A legislative panel has proposed creating a state information technology department. Currently, the Department of Administration and Information oversees most IT matters. and some agencies also have their own technical departments. The new system is meant to streamline IT services by creating one big pool of employees who could move around between departments.
Representative Mike Madden is vice chair of the Management Audit Committee, which proposed the change. He says departments and agencies currently have to go through a lot of red tape to make even small technology-related purchases.

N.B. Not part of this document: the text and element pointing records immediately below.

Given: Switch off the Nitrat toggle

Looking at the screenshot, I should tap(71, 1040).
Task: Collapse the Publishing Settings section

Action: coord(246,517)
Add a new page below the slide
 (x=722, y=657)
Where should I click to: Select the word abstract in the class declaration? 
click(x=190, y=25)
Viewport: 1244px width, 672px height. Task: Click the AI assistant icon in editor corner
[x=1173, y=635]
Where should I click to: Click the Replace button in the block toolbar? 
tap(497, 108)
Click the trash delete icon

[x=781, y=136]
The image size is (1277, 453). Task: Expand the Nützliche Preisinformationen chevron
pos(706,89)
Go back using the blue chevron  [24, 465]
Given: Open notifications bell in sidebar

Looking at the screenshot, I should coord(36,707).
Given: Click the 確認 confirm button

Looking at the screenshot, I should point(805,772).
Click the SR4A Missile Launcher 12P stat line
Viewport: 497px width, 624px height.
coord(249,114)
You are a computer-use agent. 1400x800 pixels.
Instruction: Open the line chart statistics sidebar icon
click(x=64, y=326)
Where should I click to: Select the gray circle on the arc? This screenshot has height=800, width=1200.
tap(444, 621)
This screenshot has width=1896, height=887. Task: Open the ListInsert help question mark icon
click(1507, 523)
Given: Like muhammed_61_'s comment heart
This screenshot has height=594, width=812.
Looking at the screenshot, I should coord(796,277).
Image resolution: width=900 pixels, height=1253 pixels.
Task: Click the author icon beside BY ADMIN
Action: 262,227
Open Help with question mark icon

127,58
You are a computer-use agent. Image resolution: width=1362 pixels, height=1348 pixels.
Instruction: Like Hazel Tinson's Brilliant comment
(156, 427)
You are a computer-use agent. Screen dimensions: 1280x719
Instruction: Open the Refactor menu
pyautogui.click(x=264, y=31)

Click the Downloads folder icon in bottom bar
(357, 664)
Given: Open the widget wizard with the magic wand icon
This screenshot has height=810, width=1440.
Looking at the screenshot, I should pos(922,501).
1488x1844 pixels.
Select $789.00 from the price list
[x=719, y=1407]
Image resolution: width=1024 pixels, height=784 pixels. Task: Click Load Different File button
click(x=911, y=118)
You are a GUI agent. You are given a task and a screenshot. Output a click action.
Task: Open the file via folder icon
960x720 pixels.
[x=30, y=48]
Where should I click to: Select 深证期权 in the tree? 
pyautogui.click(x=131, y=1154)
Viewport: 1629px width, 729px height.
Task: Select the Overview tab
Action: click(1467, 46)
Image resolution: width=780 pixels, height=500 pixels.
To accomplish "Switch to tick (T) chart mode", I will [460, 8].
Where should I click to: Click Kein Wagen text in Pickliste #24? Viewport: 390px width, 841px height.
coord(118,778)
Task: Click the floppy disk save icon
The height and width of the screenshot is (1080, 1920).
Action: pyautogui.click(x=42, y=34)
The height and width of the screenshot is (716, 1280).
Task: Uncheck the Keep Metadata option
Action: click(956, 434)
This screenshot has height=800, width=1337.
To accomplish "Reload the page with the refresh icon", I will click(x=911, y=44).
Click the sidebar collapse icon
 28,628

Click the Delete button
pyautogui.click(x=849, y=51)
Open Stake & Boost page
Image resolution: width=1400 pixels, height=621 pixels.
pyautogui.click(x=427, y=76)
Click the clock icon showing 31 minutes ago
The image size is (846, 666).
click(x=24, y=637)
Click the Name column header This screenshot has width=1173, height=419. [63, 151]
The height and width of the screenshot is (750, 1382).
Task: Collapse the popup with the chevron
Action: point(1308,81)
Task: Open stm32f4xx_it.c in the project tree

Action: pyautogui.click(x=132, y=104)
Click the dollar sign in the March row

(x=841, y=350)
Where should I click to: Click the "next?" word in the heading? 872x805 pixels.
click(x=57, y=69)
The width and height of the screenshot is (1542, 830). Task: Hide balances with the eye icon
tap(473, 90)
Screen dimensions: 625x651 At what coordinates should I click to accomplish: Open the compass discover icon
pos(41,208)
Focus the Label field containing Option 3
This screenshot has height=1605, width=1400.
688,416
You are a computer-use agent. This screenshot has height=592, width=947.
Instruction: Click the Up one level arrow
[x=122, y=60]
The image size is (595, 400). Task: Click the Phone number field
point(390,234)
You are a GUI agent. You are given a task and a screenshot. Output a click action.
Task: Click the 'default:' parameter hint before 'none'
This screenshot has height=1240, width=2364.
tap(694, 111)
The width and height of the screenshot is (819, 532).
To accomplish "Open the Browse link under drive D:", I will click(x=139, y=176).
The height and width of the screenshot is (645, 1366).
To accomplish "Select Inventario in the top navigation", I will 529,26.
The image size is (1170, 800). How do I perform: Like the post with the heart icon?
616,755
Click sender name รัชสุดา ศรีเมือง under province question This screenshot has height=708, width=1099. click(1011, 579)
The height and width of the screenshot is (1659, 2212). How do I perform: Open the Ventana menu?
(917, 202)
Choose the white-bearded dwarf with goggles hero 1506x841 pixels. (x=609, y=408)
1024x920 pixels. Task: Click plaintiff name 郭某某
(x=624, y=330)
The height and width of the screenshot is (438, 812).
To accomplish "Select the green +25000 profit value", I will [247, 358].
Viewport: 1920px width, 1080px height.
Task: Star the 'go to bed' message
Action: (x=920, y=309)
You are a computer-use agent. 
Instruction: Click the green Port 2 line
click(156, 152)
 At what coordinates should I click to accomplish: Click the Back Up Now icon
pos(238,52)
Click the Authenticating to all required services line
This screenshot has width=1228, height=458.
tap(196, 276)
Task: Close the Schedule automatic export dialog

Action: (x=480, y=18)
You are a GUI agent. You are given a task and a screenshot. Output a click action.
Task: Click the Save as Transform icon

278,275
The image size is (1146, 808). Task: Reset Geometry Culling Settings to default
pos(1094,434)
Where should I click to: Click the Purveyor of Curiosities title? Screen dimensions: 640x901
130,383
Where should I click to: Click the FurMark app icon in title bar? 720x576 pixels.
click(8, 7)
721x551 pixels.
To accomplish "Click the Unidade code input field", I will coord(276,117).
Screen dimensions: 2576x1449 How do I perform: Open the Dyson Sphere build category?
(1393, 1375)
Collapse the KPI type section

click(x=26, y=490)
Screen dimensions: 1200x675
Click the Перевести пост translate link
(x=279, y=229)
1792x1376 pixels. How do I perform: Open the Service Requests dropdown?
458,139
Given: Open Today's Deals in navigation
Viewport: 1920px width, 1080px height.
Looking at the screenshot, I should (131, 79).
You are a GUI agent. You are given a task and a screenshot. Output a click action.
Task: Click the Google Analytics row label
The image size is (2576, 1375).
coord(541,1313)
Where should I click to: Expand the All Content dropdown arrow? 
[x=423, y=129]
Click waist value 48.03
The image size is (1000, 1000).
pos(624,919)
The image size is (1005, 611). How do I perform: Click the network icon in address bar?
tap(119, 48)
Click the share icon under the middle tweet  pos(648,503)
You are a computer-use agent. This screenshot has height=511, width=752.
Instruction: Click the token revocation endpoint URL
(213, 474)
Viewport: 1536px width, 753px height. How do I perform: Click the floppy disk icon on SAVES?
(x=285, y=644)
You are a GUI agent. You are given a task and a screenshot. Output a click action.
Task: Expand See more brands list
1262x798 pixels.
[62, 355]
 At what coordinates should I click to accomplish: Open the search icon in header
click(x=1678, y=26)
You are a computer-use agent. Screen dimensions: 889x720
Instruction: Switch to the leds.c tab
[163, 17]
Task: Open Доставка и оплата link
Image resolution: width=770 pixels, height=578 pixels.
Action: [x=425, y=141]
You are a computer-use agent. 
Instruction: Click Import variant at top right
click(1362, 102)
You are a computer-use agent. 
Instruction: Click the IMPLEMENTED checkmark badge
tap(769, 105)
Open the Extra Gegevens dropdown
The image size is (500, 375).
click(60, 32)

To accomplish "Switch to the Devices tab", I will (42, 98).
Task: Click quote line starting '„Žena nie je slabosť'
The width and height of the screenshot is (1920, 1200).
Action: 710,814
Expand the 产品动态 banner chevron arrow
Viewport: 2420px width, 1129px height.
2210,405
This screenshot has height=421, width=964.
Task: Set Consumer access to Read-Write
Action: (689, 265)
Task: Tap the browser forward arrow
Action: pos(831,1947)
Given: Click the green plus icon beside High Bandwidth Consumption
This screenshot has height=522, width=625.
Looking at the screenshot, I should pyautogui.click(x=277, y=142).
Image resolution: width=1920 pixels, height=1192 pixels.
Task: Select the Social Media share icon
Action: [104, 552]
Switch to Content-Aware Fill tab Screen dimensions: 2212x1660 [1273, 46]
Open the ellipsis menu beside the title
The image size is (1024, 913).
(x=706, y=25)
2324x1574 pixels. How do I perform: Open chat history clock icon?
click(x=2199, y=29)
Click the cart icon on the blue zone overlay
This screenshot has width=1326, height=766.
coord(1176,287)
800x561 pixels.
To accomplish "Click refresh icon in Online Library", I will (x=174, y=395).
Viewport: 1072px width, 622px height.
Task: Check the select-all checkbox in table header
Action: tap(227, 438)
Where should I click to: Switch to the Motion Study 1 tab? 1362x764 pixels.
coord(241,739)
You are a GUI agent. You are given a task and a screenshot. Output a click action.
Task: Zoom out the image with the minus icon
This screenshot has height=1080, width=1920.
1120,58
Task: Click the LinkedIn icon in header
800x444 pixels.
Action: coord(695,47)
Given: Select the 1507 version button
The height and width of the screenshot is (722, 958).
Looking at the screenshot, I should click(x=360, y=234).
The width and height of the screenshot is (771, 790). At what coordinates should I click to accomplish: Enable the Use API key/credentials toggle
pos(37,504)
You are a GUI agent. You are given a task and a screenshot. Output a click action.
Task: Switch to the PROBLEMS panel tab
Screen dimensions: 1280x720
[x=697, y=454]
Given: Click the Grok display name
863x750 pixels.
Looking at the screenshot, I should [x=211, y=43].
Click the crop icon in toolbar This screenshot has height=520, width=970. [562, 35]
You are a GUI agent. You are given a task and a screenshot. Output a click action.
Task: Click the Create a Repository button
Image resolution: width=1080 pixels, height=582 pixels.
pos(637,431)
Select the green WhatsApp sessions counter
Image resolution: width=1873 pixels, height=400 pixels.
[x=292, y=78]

“If they wanted to buy a new mouse or something like that – might cost twelve bucks – they have to go through an application to the A & I department, and then it would go to the computer information systems, and then it would be approved or not approved," Madden said. "And they were just to nit-picky about small purchases that didn’t matter.”
Madden says the new IT department would have the discretion to purchase equipment under a certain price without going through all the bureaucracy.
Madden also says the proposed department could save the state millions of dollars. That’s partly because it would have a different kind of budgeting system, called a zero-based budget system, “where you start out every year with every expenditure starting at zero, and you have to justify it – you know, a department head would have to justify it right from the beginning.”
In contrast, Madden says, the standard budgeting procedure uses last year’s expenses as a baseline. That sometimes makes sense, but Madden says when an agency upgrades a computer system and hires new staff to set it up, those employees often end up staying on the payroll indefinitelym, which he says is wasteful. Under the new system, the centralized IT staff could undertake those tasks.